Task item: Search the entries for the word "each". Copy every line where it turns up.

Material supplied:
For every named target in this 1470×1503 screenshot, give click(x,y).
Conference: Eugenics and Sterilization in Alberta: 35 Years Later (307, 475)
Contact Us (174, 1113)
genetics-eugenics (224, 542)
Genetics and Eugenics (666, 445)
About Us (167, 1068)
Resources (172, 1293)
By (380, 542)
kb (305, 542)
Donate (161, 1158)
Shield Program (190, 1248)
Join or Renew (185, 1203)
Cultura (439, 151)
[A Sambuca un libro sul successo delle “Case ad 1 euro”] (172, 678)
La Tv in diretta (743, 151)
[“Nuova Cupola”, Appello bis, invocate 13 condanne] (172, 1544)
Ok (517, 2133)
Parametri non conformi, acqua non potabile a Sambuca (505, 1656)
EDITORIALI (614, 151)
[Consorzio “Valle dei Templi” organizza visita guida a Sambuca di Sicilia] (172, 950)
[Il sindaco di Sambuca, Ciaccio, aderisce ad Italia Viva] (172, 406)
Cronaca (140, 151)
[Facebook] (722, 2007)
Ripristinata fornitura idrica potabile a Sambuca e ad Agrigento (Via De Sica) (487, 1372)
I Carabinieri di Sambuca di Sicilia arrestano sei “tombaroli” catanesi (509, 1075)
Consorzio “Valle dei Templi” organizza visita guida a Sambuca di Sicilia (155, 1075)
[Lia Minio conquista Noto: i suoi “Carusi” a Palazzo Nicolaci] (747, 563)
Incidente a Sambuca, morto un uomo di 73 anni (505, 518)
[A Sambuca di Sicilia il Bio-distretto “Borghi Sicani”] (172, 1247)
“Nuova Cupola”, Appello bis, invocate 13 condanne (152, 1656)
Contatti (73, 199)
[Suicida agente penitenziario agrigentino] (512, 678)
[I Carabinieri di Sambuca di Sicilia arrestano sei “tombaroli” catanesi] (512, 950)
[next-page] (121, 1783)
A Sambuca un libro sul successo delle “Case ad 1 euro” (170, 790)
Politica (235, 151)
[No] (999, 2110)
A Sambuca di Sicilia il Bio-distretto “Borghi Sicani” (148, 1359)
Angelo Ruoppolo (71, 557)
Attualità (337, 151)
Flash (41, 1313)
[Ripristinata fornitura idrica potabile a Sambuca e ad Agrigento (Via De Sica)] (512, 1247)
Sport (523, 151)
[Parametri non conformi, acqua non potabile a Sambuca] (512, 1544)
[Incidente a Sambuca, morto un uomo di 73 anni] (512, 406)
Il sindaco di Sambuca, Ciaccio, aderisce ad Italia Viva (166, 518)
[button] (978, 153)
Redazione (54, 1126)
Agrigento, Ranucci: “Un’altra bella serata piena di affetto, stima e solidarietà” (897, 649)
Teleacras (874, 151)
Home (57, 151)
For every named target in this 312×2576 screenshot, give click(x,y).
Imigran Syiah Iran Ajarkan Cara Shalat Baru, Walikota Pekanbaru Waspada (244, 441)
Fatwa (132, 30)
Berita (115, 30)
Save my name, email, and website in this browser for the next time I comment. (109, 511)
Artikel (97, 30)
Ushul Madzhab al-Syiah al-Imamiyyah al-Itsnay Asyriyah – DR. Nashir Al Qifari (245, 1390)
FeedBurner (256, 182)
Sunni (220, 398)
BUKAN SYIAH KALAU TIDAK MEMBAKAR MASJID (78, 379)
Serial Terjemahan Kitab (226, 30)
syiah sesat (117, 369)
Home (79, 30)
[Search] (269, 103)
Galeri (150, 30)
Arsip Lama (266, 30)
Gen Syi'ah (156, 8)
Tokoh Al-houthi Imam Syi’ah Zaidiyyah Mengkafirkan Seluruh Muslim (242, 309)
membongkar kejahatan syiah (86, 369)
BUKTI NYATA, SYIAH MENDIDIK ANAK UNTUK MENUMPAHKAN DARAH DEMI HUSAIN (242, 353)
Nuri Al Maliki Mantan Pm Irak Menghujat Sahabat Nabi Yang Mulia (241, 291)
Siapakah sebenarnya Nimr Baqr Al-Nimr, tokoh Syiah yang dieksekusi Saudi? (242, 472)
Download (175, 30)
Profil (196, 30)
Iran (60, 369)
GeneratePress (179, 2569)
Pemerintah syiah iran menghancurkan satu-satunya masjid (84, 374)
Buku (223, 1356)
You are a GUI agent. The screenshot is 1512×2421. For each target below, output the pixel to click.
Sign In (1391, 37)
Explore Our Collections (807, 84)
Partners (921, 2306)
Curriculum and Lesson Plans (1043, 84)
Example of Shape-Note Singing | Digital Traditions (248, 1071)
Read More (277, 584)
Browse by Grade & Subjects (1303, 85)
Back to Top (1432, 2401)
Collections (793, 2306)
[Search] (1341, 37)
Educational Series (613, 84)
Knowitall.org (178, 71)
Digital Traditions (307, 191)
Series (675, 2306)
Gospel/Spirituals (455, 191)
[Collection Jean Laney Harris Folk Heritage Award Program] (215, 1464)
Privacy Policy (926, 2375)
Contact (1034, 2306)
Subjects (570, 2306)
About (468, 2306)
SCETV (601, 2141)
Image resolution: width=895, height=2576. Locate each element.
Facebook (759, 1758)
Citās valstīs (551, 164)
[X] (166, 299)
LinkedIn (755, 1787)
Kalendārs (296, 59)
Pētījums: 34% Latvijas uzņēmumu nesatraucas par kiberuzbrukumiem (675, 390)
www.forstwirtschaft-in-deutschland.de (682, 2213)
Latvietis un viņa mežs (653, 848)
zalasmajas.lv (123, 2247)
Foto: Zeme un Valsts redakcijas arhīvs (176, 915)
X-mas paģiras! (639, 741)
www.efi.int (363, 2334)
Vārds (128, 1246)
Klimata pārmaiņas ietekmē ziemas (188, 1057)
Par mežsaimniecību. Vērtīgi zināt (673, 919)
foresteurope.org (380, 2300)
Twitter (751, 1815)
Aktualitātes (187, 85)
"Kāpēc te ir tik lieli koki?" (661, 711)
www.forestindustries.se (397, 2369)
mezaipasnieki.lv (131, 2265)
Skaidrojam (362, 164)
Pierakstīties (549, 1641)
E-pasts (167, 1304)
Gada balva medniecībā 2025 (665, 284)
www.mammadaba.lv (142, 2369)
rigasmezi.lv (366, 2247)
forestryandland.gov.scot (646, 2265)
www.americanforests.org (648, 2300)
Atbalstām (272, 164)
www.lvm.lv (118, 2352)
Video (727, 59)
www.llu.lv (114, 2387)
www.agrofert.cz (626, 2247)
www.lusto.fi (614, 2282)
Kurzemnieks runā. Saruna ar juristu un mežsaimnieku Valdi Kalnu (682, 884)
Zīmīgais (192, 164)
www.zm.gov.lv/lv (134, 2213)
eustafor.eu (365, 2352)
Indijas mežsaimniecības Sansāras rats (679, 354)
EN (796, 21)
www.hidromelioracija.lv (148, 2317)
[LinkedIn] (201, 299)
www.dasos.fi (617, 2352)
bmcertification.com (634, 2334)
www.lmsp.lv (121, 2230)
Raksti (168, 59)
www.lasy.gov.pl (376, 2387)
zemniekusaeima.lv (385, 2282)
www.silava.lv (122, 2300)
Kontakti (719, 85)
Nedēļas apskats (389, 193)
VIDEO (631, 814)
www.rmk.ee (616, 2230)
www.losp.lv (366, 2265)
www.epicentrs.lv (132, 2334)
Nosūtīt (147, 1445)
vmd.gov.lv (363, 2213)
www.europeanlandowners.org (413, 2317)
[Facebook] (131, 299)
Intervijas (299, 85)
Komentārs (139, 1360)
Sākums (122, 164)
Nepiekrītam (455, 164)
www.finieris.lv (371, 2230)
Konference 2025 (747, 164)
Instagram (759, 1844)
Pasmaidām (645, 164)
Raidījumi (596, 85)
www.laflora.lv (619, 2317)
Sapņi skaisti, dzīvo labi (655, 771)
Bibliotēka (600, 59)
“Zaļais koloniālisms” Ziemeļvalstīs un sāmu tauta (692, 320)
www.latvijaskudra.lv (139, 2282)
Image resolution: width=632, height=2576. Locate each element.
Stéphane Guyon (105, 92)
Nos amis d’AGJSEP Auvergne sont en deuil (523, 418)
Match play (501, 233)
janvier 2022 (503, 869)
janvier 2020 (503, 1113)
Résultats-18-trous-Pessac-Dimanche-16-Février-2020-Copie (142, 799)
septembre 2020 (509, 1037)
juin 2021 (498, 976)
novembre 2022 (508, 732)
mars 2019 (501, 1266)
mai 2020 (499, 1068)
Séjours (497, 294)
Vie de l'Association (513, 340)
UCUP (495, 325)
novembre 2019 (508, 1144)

Exercise solution:
You are a GUI agent. The screenshot is 1512×2421. For each target below, output the pixel to click.
Image resolution: width=895, height=2576. Locate each element.
Image resolution: width=632, height=2576. Locate each element.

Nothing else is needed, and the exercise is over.